Exercise details :: Throughout the entries below, report every line where "agent" is found.

Data shown ::
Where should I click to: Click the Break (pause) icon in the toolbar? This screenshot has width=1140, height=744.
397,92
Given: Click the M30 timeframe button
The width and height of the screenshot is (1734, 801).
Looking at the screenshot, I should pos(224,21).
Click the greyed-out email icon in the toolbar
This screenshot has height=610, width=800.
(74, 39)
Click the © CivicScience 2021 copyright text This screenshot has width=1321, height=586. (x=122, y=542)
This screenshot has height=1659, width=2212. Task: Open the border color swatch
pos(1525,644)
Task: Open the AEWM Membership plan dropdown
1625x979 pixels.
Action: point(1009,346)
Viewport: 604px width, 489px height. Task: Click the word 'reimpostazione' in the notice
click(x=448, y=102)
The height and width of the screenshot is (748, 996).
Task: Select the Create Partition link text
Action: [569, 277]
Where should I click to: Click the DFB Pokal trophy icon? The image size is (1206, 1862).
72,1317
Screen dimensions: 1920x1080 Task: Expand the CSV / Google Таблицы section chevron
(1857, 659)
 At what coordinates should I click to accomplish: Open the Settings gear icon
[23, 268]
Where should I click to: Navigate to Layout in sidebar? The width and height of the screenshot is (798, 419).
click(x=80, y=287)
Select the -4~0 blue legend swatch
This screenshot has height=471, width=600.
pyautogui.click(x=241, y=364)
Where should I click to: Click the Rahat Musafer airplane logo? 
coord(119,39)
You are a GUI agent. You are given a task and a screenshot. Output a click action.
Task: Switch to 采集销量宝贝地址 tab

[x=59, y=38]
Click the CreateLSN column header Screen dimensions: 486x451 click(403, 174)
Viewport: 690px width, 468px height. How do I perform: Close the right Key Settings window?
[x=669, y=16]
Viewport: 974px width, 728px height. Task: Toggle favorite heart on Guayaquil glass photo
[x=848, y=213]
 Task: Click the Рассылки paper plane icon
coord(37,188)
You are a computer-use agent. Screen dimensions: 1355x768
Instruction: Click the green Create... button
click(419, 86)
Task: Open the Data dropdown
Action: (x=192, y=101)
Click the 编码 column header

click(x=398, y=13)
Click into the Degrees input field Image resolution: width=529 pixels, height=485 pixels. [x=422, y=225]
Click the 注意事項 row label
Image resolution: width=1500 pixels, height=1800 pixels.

Output of the task ::
You are a GUI agent. You are given a task and a screenshot. Output a click action.
You are a computer-use agent. Screen dimensions: 1355x768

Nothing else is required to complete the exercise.